If no one falsifies what I’ve said, then I’ve framed the debate correctly. This is a discussion about the “right” to take innocent human lives. Now, I can’t seem to find this right anywhere in our historic and founding documents. But, I did find this gem “The right to life.” It is–well, sadly that might be ‘was’–also a peculiar historical belief that our rights were inalienable.
[/quote]
Yes, yes and yes.
Does not change that an embryo does not have the same rights as a born human being and for good reasons.
[/quote]
So, here we have the one who posits that the embryo at its earliest stages is an individual living human organism, and should thus be afforded the rights of a…wait for it…human organism, and we have you, who actually agrees that the organism is indeed an individual living human organism, but it is somehow different in kind from the same organism at a later stage, but the organism itself is the same organism.
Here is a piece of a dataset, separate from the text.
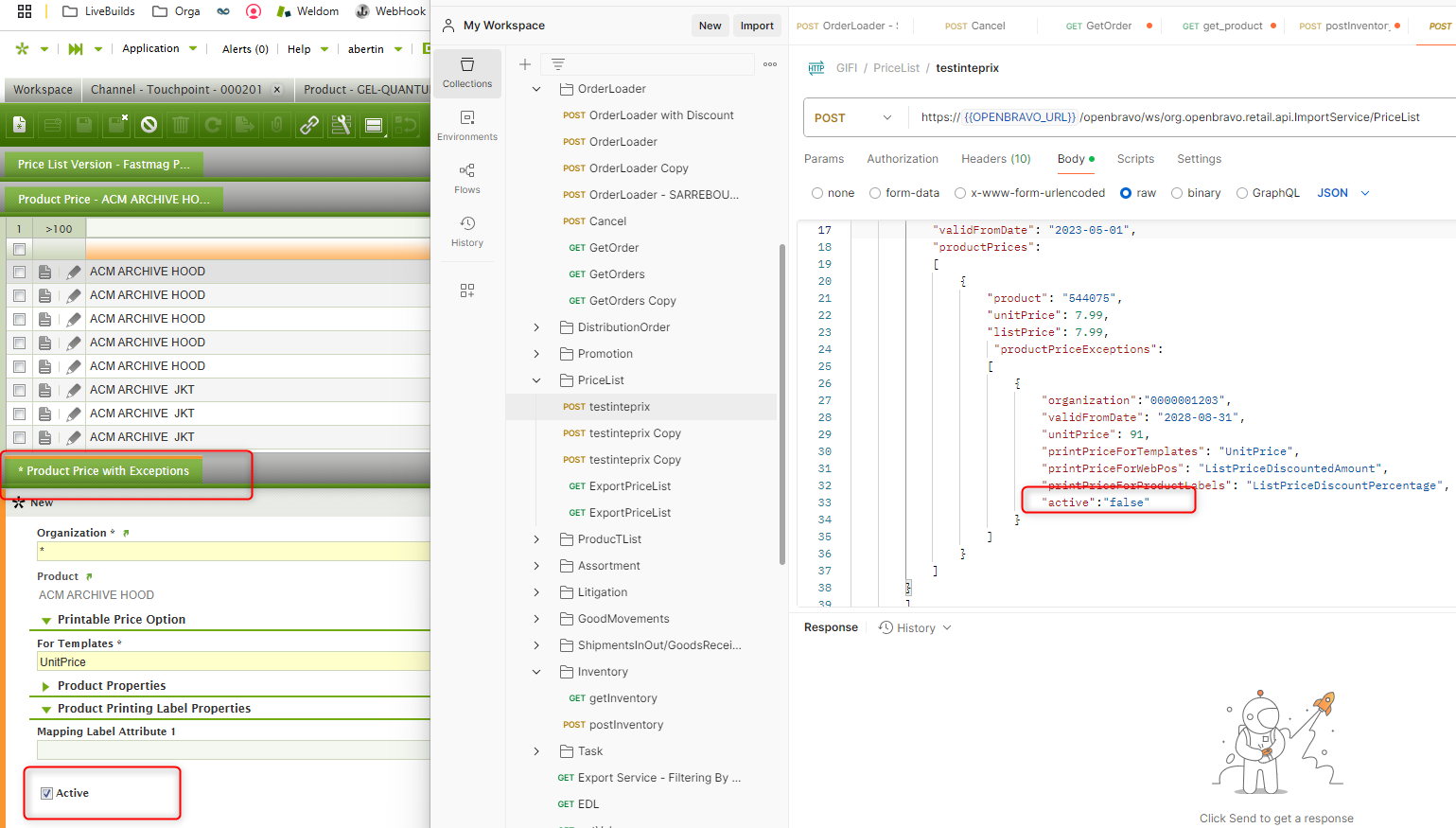Collapse the PriceList folder
The image size is (1456, 828).
(x=536, y=380)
Now which of these two characters sounds more “mystical?”
[/quote]
The first one of course, why do you ask?[/quote]
Wait. So which is it? Are property rights absolute or aren’t they?
Or is it that the rights themselves are absolute, but the human right to those rights is limited? Arbitrarily. But not mystically.
I’m confused. [/quote]
It is arbitrary not to ascribe property rights to any lump of cells that just happens to have human DNA?
Allrighty then.[/quote]
Yes, alrighty then, Please tell me when these property rights are to be, dare I say “mystically,” ascribed to the living human organism. When is it not arbitrary? 6 weeks? 2nd trimester? Are the rights magically conferred upon breaching the vaginal threshold? Just before that? Does the one month old in the discussion earlier possess these rights in the same capacity as her 20 year old mother? Do we get more property rights the older we get?
Do explain.
[/quote]
Actually yes, legally speaking you “get more property rights the older you get”, no child can sign a legally binding contract for example.
[/quote]
Slaves couldn’t sign legally binding contracts at one time in America. It has nothing to do with what I’m asking and you know it.
If you can’t answer the question or don’t want to that’s fine, but at least admit it and stop wasting both our time.